Here we are, more than half a millennium later, recalling and celebrating their pioneering work to the eminent field of human rights that some argue is quite new. (1) Although for some, the events of sixty-three years ago, when the U.N. General Assembly voted on a resolution adopting an international charter of basic rights may seem like an eternity ago. Nevertheless, since the adoption of the Universal Declaration of Human Rights in December of 1948, most individuals have had some exposure to the phrase "human rights"--both the idea itself as well as some application of it in their respective lives or the lives of people with whom they are familiar. It is clear that recognition of this idea and its implementation did not enjoy much popular acclaim before the end of the Second World War, so it would be understandable to assume that human rights are essentially a product of the contemporary age subsequent to the Second World War.
This outlook was recently acclaimed in a review of Professor Samuel Moyn's new book The Last Utopia: Human Rights in History, (2) appearing in a recent issue of the Columbia alumni magazine. (3) The title of the review is: "Human Rights: Newer than You Think," and the author is quoted by the reviewer as stating that while there were early sources of human rights discourse, the popular concept is of recent generation. (4) Professor Moyn is quoted as saying, "It's not that there weren't early sources, but at the level of common speech, the idea of international human rights doesn't become widespread until the 1970s." (5)
In spite of this interesting perspective held by some contemporary scholars, we must acknowledge that a crucial source of human rights is to be found in the writings of Francis de Vitoria.
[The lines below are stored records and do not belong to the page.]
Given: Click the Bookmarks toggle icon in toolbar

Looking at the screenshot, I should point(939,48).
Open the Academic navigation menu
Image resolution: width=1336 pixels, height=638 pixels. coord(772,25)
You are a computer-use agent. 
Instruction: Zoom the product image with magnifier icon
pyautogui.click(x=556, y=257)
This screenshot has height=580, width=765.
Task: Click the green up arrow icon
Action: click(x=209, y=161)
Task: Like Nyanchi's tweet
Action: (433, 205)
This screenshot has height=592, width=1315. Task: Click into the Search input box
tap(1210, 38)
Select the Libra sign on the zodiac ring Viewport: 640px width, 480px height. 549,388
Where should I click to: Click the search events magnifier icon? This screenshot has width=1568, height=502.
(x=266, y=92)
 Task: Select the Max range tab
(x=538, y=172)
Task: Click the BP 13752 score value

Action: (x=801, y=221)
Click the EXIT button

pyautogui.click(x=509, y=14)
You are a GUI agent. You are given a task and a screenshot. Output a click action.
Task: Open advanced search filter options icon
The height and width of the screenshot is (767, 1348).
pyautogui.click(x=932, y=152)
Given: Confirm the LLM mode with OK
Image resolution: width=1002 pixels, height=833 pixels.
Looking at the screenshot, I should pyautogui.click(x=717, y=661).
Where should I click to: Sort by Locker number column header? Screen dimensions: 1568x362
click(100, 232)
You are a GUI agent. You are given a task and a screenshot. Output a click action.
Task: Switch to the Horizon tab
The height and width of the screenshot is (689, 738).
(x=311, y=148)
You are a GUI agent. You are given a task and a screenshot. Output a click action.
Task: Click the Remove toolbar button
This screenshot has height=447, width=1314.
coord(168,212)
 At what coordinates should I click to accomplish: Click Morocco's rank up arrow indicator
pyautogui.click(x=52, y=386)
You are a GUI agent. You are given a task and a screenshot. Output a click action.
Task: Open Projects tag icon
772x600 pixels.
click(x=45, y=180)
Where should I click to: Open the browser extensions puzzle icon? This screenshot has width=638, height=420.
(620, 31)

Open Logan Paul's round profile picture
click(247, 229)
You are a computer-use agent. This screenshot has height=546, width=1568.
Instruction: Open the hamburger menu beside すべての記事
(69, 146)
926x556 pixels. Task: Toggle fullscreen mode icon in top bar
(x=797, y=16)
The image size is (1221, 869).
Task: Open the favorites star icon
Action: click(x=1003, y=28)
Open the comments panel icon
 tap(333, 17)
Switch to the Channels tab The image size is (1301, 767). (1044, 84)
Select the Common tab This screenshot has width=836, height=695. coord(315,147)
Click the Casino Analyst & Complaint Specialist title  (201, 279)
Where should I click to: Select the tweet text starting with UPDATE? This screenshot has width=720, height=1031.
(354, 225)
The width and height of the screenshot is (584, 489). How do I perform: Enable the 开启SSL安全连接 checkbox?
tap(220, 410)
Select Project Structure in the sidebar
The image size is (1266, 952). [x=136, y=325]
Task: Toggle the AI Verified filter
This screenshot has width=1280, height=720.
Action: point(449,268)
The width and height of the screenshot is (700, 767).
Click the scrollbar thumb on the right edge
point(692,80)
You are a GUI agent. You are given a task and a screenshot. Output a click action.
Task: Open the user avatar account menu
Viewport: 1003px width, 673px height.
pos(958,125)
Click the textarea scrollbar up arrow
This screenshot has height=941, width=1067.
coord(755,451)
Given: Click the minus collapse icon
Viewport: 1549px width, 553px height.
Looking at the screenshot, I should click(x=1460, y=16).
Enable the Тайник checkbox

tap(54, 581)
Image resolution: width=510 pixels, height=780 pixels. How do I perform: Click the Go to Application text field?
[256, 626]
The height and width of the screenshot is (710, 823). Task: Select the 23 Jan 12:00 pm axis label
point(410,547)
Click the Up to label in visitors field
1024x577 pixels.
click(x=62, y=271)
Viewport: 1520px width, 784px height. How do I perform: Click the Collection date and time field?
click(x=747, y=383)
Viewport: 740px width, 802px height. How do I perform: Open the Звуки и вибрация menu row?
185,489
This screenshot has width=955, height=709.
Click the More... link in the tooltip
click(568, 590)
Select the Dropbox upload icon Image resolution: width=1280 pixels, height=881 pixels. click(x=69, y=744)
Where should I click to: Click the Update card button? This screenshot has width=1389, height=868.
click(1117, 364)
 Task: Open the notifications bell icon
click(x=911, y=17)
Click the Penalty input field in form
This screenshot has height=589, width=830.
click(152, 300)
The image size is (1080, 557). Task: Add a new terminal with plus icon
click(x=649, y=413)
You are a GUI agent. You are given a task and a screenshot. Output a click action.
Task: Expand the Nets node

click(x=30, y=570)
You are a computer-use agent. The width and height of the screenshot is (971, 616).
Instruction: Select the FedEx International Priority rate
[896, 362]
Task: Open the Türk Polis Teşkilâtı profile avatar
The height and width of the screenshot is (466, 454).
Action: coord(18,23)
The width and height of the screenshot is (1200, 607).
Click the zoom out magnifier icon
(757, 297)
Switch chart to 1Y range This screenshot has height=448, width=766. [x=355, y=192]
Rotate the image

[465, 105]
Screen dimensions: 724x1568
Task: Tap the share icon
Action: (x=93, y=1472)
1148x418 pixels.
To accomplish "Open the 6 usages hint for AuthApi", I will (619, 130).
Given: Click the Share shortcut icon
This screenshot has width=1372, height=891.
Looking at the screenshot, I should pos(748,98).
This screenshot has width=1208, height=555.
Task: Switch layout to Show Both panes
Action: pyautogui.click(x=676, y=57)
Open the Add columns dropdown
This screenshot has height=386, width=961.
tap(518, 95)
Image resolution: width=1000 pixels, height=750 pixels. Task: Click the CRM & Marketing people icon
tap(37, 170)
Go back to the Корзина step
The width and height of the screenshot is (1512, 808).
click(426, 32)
One of his most influential works regarding the natural law and its application to human rights discourse is De Indis. (6) By failing to understand his contribution, it would be easy to assume that human rights concepts and principles and the laws addressing them are products of the contemporary age, thereby leaving Professor Moyn's position intact. However, doing so would discount the extraordinary pioneering work of the Neo-Scholastic scholars of the sixteenth century to whom we owe a great debt--especially to de Vitoria.
Francisco de Vitoria (1483-1546) (7) lived during the age of the Conquistadors and the Reformation. He was for much of his adult life a Dominican friar and professor of theology at Salamanca. (8) Like the Jesuits Suarez and Bellarmine who were to follow, the source of de Vitoria's legal principles dealing with human rights matters was founded in the natural law and the method of legal reasoning that accompanies this school of legal thought. (9) It was this foundation that led him to consider the notions of popular sovereignty and self-determination, essentially unheard of before his time, as vital elements of human rights doctrine. (10) Moreover, he reached conclusions about the legitimate claims of both native peoples and Europeans that established the foundation for fundamental rights that are addressed in the Universal Declaration of Human Rights ("Universal Declaration").
The Universal Declaration begins with an important and remarkable claim: "All human beings are born free and equal in dignity and rights. They are endowed with reason and conscience and should act towards one another in a spirit of brotherhood. …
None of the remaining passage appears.